TEXT SHOWN -
>>>

A handful of NCAA teams, including Michigan and Michigan Tech, wooed Middleton at the start of the ’70s. But he opted instead to go the major junior route, in part because playing for OHA Ottawa allowed him to live at home in suburban Toronto and commute. Maybe BU should have offered to make him a day student?
“Teams weren’t really taking players from college,” said Middleton, asked if he was torn over the decision at the time. “Not that I really thought that I was going to make it to the NHL either, but . . . and, hey, it turned out OK for me.”
Given the same factors today, Middleton, who will celebrate his 65th birthday on Tuesday, would have chosen a different path.
“I’d go to college . . . are you kidding me?” he said. “First, with the price of college today, along with the fact that so many more college players are being taken into the NHL now. And if you don’t make it, you have something to fall back on. I was lucky. Honest to God, I don’t know what I’d be doing today if I hadn’t made it.”
To Nifty’s point: The Bruins Thursday night vs. the Islanders went with a roster that included six ex-NCAA Division 1 players among their 12 forwards and four of six defensemen who also went the college route.
Don Cherry, when not being his flamboyant TV self, typically spends three nights a week during the hockey season dotting from one rink to another near his home in the Mississauga, Ontario. He joins his son Tim, who scouts teen prospects (midgets), rating them prior to their eligibility for the OHL draft.
“I love it,” said the former Bruins coach, who typically goes to games after 9 p.m, when the stands are occupied by only friends and family of the kids on the ice. “I get to see the NHL superstars.”
Anyone in mind at the moment? Cherry figures the current crop contains one elite forward, a Sidney Crosby-like talent, and a couple of potential franchise defensemen.

<<<

WHAT TO DO -
Copy the hockey passage again, starting with "To Nifty’s point: The" and going on through "the college route.", but replace "Islanders" with "Rangers".

DATA EXCERPT -
>>>

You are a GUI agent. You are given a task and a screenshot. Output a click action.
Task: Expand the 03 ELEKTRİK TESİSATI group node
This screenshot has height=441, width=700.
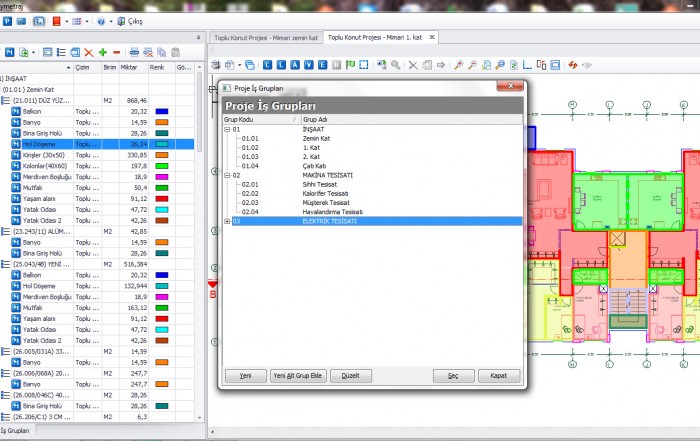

<<<

FINAL ANSWER -
To Nifty’s point: The Bruins Thursday night vs. the Rangers went with a roster that included six ex-NCAA Division 1 players among their 12 forwards and four of six defensemen who also went the college route.